The final sequence is a landmark for action-movie history. It took a week to plan, 700lbs of sugar glass, and 300 extras. Storefronts are obliterated, a motorcycle crushed gangsters, and Ka-Kui fights through an onslaught of Hong Kong thugs to nab back the evidence that he’s been pinned for their murder. For it’s climactic stunt, 5 in the morning on the day of the shoot, rain meets the crew at Wing On Plaza.

Ka-Kui gets no running start. He’s standing on a round bar, at the edge of the mall’s top floor. Jackie’s head nod was meant to signal start rolling, but building up the nerve to jump, he looks to the sky, and fifteen cameras start humming with spooling reels. He’s not ready yet, but when he hears this he yells and takes the leap.

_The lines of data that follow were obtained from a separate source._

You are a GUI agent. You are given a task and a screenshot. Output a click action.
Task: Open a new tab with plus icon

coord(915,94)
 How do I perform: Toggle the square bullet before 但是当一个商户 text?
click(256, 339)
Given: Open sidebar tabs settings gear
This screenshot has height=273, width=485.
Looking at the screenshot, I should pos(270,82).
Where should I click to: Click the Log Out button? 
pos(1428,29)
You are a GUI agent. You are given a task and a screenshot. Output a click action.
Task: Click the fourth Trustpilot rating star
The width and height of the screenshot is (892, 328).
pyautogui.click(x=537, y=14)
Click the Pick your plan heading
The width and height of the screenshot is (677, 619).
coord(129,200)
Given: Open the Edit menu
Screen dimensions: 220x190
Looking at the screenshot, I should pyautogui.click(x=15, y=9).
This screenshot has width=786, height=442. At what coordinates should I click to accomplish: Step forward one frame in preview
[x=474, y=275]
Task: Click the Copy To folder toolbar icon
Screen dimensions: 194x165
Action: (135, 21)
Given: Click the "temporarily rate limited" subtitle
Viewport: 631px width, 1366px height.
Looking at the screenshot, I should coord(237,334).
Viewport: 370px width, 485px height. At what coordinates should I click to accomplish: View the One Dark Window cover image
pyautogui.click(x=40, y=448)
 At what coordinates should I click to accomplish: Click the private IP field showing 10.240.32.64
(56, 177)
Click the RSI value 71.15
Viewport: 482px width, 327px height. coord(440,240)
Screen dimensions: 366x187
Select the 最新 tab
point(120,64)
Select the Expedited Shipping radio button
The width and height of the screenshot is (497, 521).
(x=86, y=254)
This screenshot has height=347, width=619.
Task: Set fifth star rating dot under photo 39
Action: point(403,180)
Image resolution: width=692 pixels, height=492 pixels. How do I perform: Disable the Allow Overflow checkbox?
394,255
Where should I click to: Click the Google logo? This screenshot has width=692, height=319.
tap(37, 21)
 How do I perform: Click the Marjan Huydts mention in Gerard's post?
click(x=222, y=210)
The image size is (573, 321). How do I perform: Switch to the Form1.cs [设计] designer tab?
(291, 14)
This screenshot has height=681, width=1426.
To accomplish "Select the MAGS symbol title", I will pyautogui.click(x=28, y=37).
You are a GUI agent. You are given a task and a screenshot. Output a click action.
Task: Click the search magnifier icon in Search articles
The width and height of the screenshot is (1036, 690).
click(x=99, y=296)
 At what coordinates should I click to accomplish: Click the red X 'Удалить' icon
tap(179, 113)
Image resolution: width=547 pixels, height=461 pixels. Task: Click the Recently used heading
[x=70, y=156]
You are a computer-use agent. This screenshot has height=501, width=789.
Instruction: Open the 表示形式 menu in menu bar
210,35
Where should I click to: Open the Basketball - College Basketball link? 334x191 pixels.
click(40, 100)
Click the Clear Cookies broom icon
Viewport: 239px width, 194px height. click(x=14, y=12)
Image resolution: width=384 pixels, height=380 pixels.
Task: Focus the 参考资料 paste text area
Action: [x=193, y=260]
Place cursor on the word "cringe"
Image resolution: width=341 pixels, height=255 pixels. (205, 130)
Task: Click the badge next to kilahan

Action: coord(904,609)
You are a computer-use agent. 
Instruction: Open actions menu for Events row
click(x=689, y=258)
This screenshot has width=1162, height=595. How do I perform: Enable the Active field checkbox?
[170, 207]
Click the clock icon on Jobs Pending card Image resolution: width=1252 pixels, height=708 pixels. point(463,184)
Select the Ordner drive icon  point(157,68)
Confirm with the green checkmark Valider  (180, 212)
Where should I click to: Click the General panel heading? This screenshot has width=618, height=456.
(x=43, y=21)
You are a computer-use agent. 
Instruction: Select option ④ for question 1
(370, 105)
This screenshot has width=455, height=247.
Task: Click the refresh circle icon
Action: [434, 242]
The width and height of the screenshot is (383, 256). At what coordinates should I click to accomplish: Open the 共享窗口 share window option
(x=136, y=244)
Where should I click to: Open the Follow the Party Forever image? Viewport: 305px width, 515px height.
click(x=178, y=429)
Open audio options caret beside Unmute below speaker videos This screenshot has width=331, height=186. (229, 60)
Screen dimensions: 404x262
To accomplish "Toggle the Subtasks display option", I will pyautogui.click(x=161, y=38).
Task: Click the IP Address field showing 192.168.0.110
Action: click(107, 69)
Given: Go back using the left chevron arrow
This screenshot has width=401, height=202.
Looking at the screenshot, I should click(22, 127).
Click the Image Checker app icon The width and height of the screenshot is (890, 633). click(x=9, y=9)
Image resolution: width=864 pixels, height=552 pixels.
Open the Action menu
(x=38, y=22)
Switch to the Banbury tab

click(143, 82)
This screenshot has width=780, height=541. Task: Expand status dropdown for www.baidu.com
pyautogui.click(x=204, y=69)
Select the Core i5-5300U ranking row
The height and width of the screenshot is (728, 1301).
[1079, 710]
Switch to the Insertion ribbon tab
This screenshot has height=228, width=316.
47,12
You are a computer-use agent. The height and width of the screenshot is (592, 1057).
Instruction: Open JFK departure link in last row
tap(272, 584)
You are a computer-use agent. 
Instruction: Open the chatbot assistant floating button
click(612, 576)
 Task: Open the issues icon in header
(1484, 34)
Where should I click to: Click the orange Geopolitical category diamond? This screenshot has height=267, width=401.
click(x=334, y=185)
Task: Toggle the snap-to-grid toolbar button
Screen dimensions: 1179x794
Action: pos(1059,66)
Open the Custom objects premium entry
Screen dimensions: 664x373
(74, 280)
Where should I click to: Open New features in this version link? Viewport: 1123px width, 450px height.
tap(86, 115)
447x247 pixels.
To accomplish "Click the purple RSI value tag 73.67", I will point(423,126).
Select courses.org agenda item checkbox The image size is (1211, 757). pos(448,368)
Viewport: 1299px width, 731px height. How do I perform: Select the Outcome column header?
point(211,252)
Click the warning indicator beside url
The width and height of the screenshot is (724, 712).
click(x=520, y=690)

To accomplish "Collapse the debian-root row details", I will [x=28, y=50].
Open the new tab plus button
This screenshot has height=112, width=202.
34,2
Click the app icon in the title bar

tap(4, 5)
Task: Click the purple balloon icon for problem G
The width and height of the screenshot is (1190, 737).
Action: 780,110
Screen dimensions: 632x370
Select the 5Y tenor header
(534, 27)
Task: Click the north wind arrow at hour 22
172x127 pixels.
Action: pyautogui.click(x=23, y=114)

Police Story 4: First Strike, Jackie Chan’s First Strike

By Brett Seegmiller

Jackie Chan’s First Strike was the movie where Jackie Chan officially became James Bond. Well, a clumsier version of James Bond who doesn’t go looking for trouble but just seems to wind up finding it at every turn.

Not only does Jackie get some Bond-ish type gadgetry later on in the movie, but in the very first act he finds himself skiing down a dangerous slope while being chased by bad guys in the Ukraine that is reminiscent of On Her Majesty’s Secret Service.

Unlike Bond who is always well-equipped and properly clothed for such chases, Jackie has only the shirt on his back, quite literally in this case. Oh, and he’s also wearing a cute white seal hat that stays with him right up until the end.

After procuring a briefcase that has evidence of a stolen nuclear warhead, Jackie finds himself clumsily half snowboarding — half rolling down the mountain as he’s being chased by white-clad mercenaries on skis with machine guns.

When he finally comes to the cliff’s edge at the end of the slope, Jackie does the thing any sane person would do and jumps off the ledge which sends him soaring through the air until he manages to grapple onto the helicopter’s landing skids. Jackie thinks he’s safe until a rival helicopter arrives and shoots a missile straight at the copter that he’s precariously dangling from. Just before the missile hits, Jackie lets go and plunges hundreds of feet into the icy lake below.

Jackie Chan movies are awesome because Chan is such a perfectionist that he always insists on doing his own stunts himself, crazy as they almost always are. This makes the action sequences feel authentic since you can tell that there are almost always no stunt doubles doubling for Chan.

Not only was the stunt of jumping onto the helicopter in and of itself impressive, but Chan almost died of hypothermia from the plunge into the icy cold water. Go figure.

While the snowboarding jump may not be Chan’s flashiest stunt, there was plenty of risk involved with it to easily make it one of his best. It also helps that First Strike has one of the best hand to hand action sequences involving the iconic ‘ladder’ which makes First Strike all the more memorable.

It’s every little kid’s dream to go skiing off a cliff to collide with a helicopter as you hold on for dear life. That’s what makes Chan’s movies so fun, they’re wish fulfillment without almost having to kill yourself.